(TASK GOAL)
Please give the lines again with "particular element" swapped for "specific element" and nothing else changed, starting at the line that has "Find the location of a" and ending after the line that has "highlight-box-connect-button is located". Leave the pictures out.

(DATA FOR THIS TASK)
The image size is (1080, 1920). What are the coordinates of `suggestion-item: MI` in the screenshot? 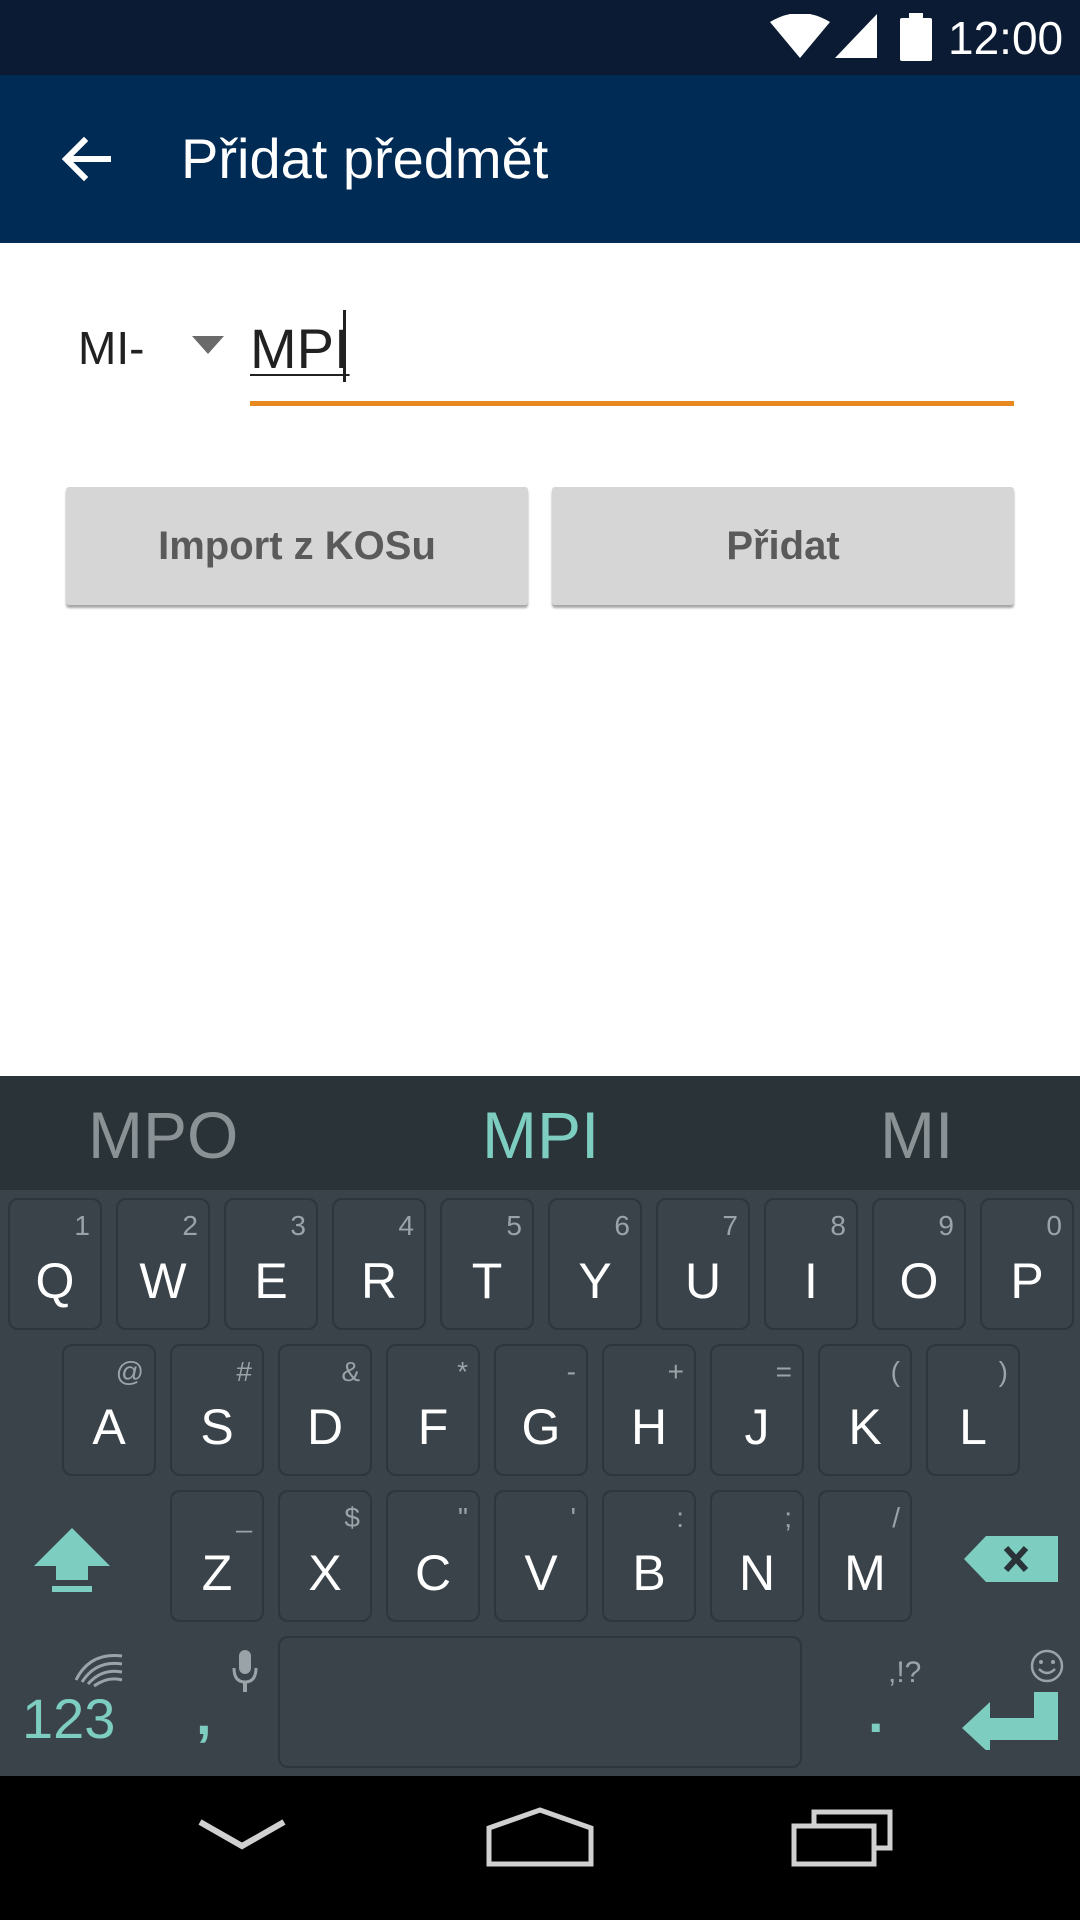 It's located at (916, 1135).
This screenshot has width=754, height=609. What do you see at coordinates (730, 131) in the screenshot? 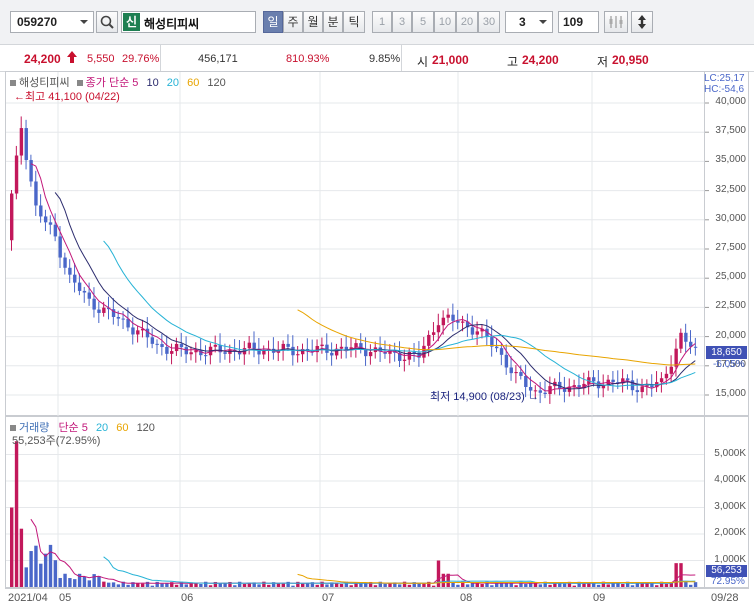
I see `price-y-label: 37,500` at bounding box center [730, 131].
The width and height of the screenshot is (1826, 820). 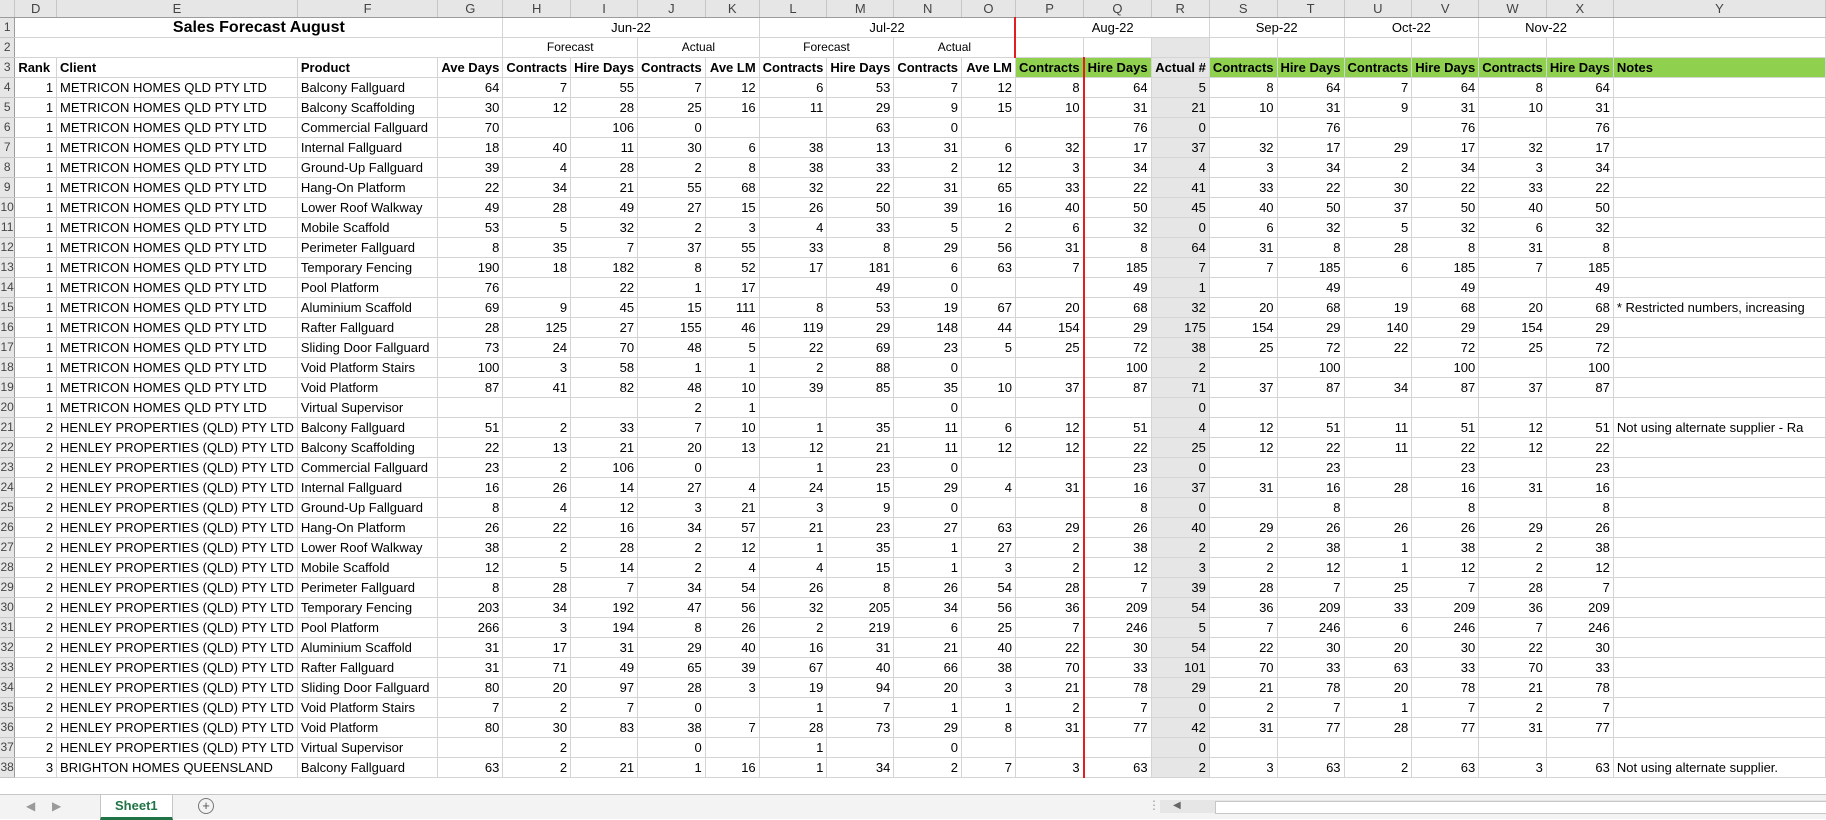 What do you see at coordinates (672, 608) in the screenshot?
I see `cell: 47` at bounding box center [672, 608].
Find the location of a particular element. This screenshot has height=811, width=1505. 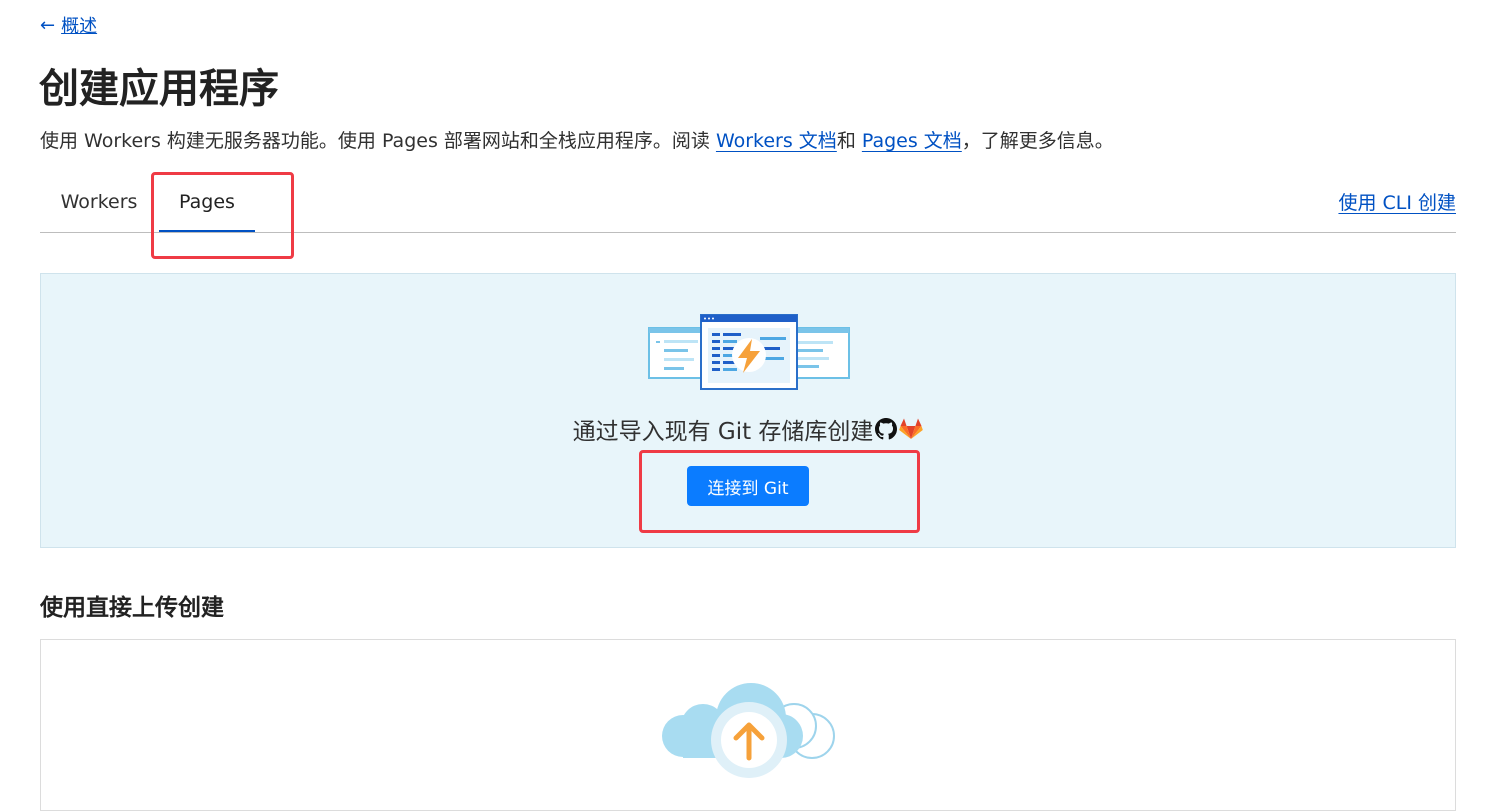

highlight-box-connect-button is located at coordinates (780, 492).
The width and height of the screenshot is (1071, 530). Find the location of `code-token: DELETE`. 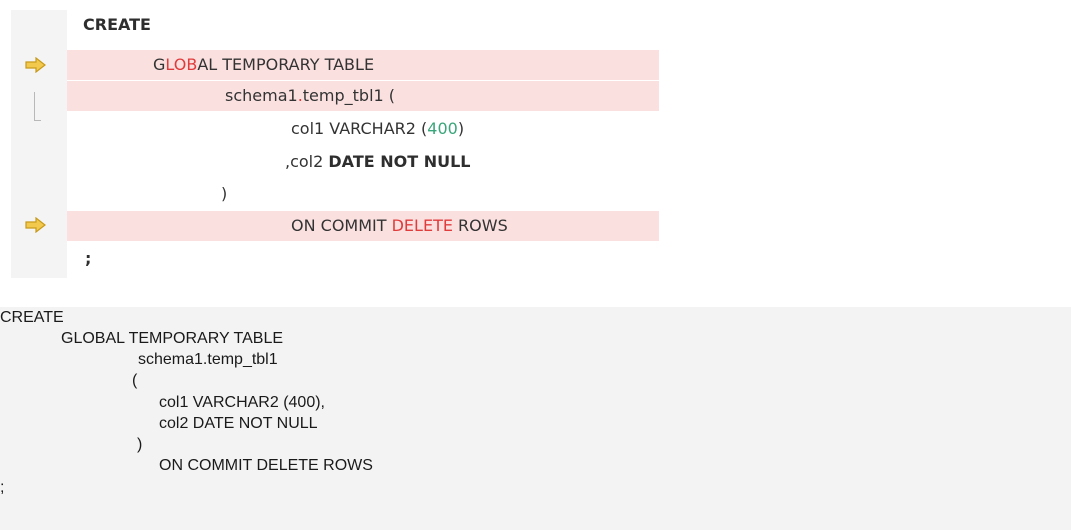

code-token: DELETE is located at coordinates (422, 226).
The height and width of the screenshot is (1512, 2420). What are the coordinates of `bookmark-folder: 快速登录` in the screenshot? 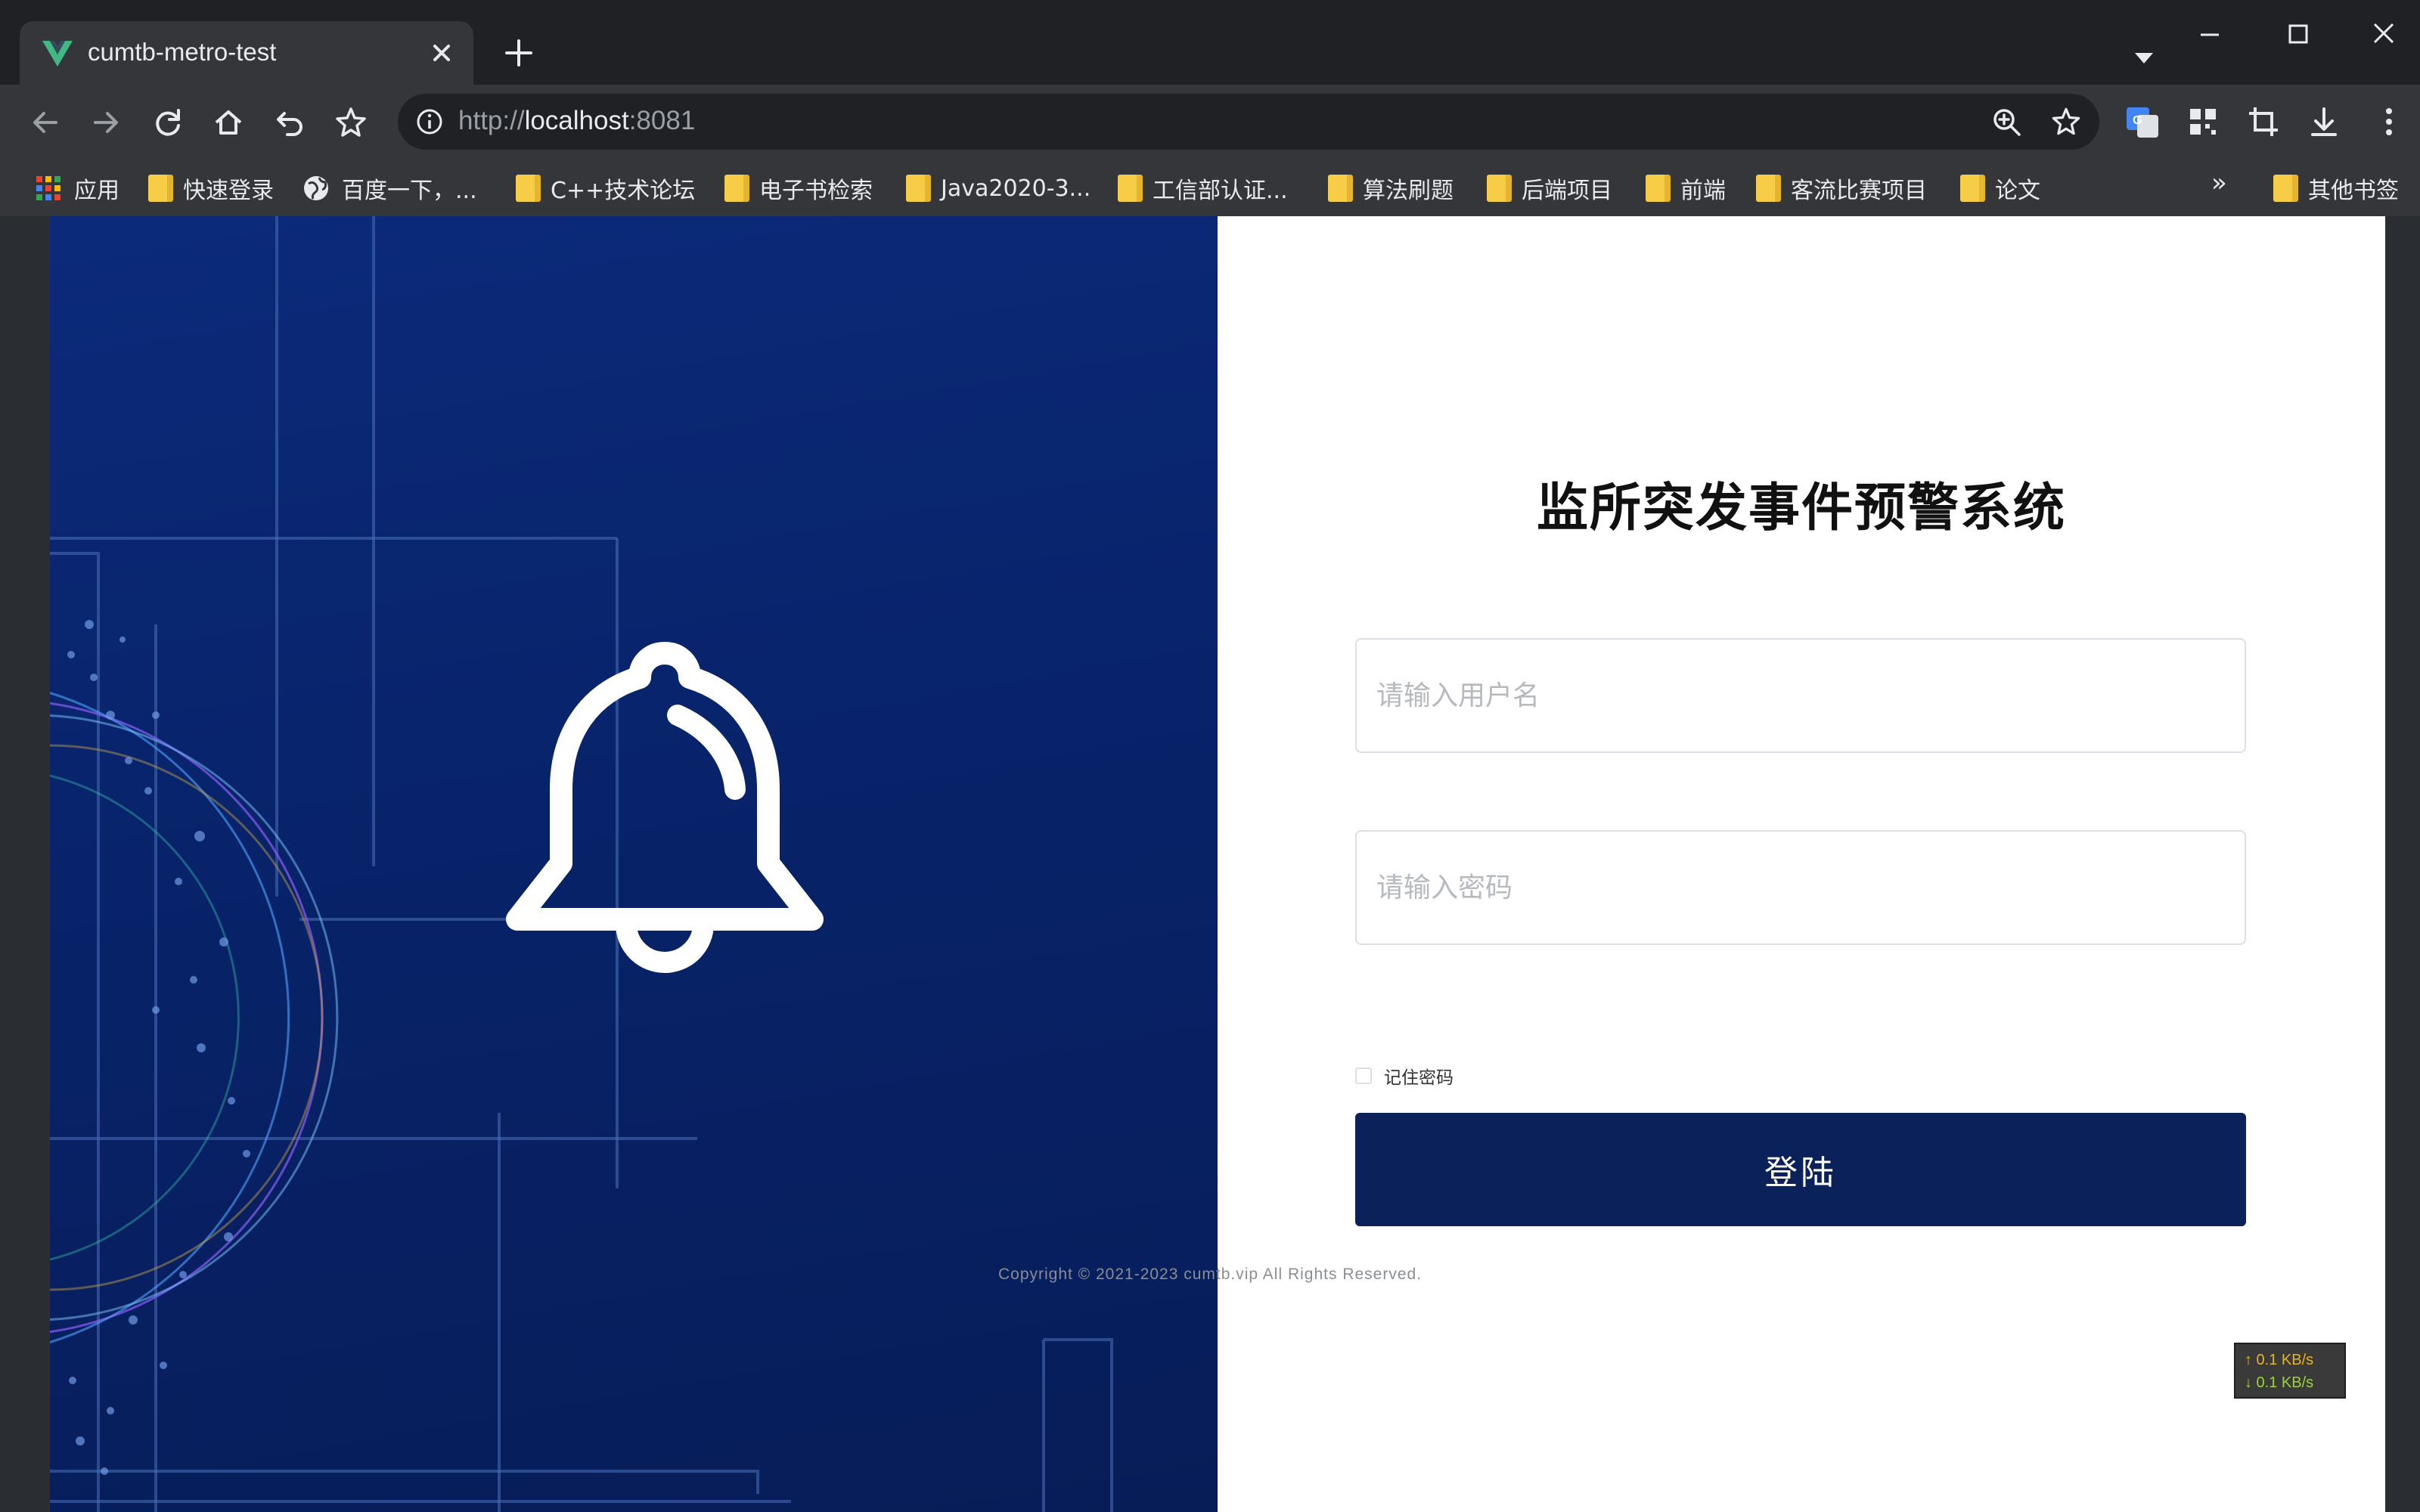 It's located at (211, 188).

(SOLUTION FOR THIS EXERCISE)
Find the location of a specific element. This screenshot has height=811, width=1505. 

highlight-box-connect-button is located at coordinates (780, 492).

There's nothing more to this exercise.